Scene Understanding Based on Text Detections
Humans observing images of a place unknowingly deduct a great deal of information.
Automation of this process requires the algorithm to understand what details are relevant.
It can be assumed that the relevant information for finding a geographic location in the city is present in street signs.
This code was created by undergrads as part of a half-year long project, with the goal to find the geographic location of a place pictured in a set of photo, based on the text present (Assuming the photos can create a panorama).
Table of Contents
Requirements
The project uses CharNet for the text detection.
- fuzzywuzzy 0.18.0
- python-Levenshtein 0.12.0
- gmplot 1.4.1
- googlemaps 4.4.2
- numpy 1.18.4
- torch 1.4.0
- torchvision 0.5.0
- opencv-python 3.4.2
- opencv-contrib-python 3.4.2
- editdistance 0.5.3
- pyclipper 1.1.0
- shapely 1.7.0
- yacs 0.1.7
If you're having probelms downloading the correct torch/torchvision version, please try using:
pip install torch===1.4.0 torchvision===0.5.0 -f https://download.pytorch.org/whl/torch_stable.html
Usage Example
To check a signle scene use:
--single_scene ".\scene" --results_dir ".\output"
scene
should be a folder with a set of photos.
for checking multiple scenes at once, order the images in seperate folders and input the parent folder. e.g.:
├── Parent
│ ├── scene 1
│ ├── scene 2
│ ├── scene 3
and then use:
--scenes_dir ".\Parent" --results_dir ".\output"

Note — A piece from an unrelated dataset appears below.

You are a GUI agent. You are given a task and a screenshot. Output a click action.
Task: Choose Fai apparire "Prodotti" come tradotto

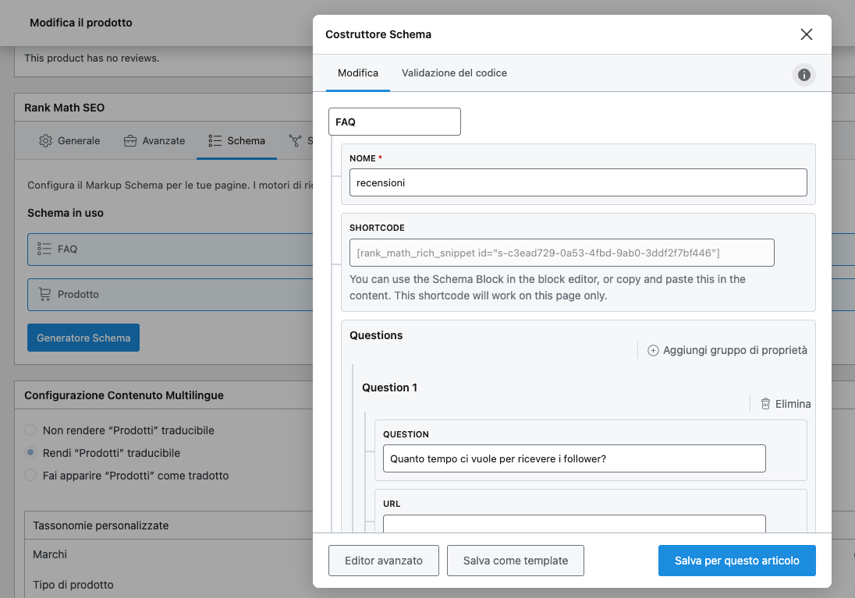[x=30, y=476]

- If you know the photos are ordered by name, you can add the option
--dont_reorder
to vastly improve runtime.
- if
--results_dir
isn't given, the output will be generated in the input directory.
Team
Hila Manor and Adir Krayden
Supervised and guided by Elad Hirsch
Videos
A video showcasing an overview of 3 runs of the projects:
- A simple scene.
- A simple scene, yet had problems with Google's GeocodingAPI.
- A complicated scene.
A video showcasing a run that used intersecting locations (close places) to find the location
The Algorithm
- Panorama Creation
- Find images order
- Random images order input is assumed and fixed
- Feature-based matching
- Estimate focal length
- Inverse cylindrical warp
- Use cylindrical panoramas to enable 360° field-of-view.
- Stitch panorama
- Stitch with affine transformation to fix ghosting and drift (camera can be hand-held, and not on a tripod)
- Signs Extraction
- Split the panorama to windows
- enables runs on weaker GPUs
- Extract text using CharNet on each window
- Splitted words cause a new search in a centered window
- CharNet “fixes” detected text by comparing to a synthetic dictionary
- Concatenate words to signs
- Match geometry: close words vertically or horizontally
- Match colors: validate that the backgrounds colors are from the same distribution
- Catalogue signs by gradeing similarity to street-signs
- Background color
- Keywords presence (e.g. avenue, st.)
- Appearance in online streets list
- Filter out similar variations and long signs
- Location Search
- Query Google’s GeocodeAPI only for street signs
- This API doesn’t understand points of interest
- Query Google’s PlacesAPI for each of the other signs individually.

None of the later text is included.